Research & Papers

Maximin Share Guarantees via Limited Cost-Sensitive Sharing

New algorithm guarantees fair division of resources when AI agents can share items with controlled costs.

Deep Dive

Computer scientists Hana Salavcova, Martin Černý, and Arpita Biswill present groundbreaking theoretical work on fair resource allocation in multi-agent AI systems at the 25th International Conference on Autonomous Agents and Multiagent Systems (AAMAS 2026). Their paper 'Maximin Share Guarantees via Limited Cost-Sensitive Sharing' addresses a fundamental problem in AI and game theory: how to fairly divide indivisible resources among multiple agents when classic fairness guarantees (maximin share or MMS allocations) often don't exist. The researchers demonstrate that allowing controlled sharing—where each item can be allocated to up to k agents with associated sharing costs—can restore fairness guarantees that are otherwise impossible in many scenarios.
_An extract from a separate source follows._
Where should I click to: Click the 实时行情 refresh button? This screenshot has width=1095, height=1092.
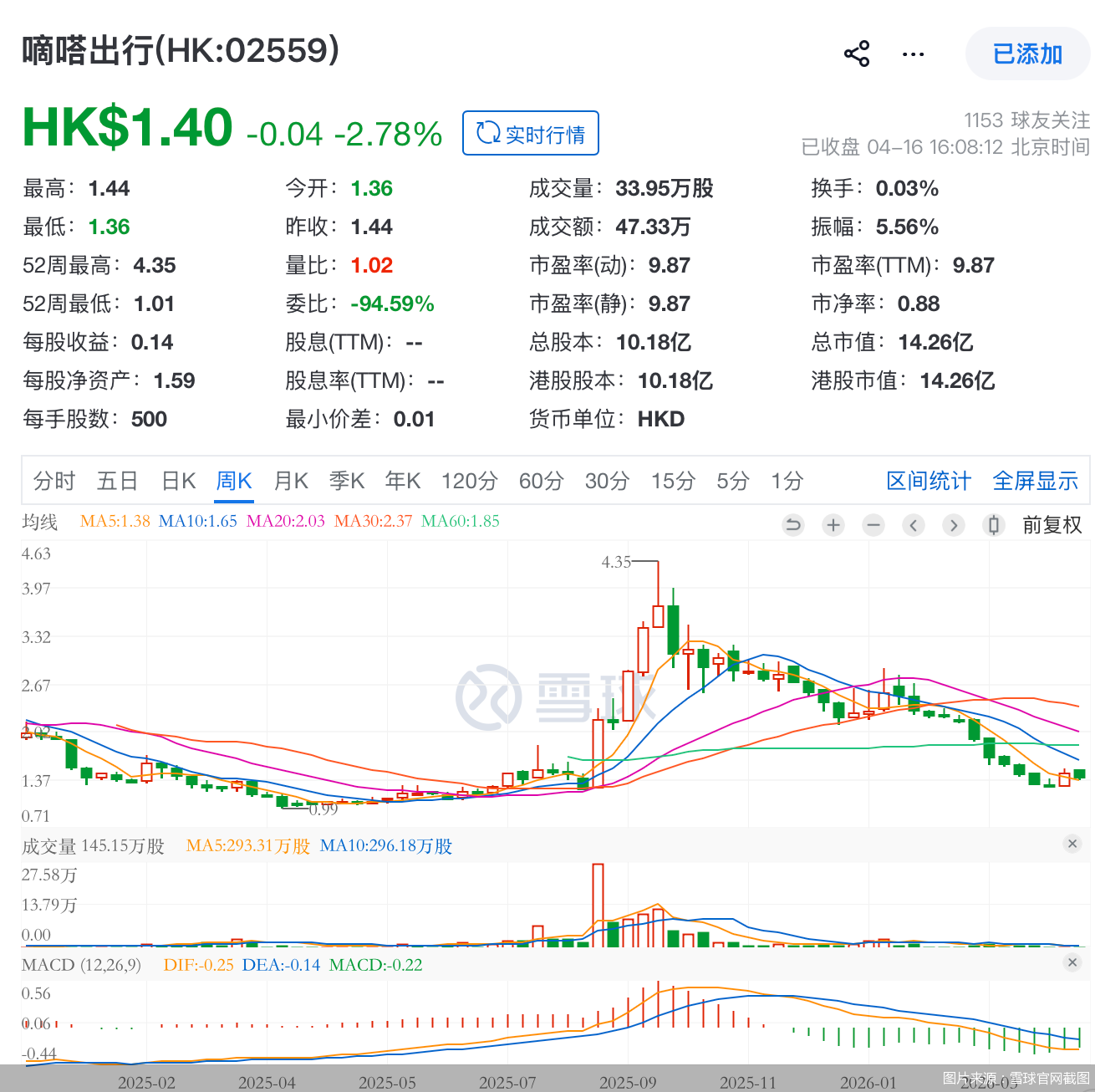pyautogui.click(x=530, y=133)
Their key technical contributions include proving that exact MMS allocations are guaranteed to exist when goods can be shared among at least half of the agents, with even numbers of agents achieving full MMS guarantees. They also introduce the Shared Bag-Filling Algorithm that provides (1-C)(k-1)-approximate MMS allocations, where C represents the maximum cost of sharing a good and k is the sharing limit. When (1-C)(k-1) ≥ 1, the algorithm recovers exact MMS allocations. The team further develops the Sharing Maximin Share (SMMS) fairness notion as a natural extension of MMS to k-sharing settings, establishing connections to constrained MMS (CMMS) and providing approximation guarantees. While they show SMMS allocations always exist under identical utilities and for two-agent instances, they also construct counterexamples demonstrating the impossibility of universal SMMS existence.

Key Points
  • Exact MMS allocations guaranteed when goods can be shared among ≥50% of agents, with full guarantees for even agent counts
  • Shared Bag-Filling Algorithm provides (1-C)(k-1)-approximate MMS allocations, recovering exact MMS when (1-C)(k-1) ≥ 1
  • Introduces Sharing Maximin Share (SMMS) fairness notion for k-sharing settings with existence proofs and impossibility results

Why It Matters

Enables fairer resource distribution in multi-agent AI systems, autonomous vehicle fleets, and cloud computing resource allocation.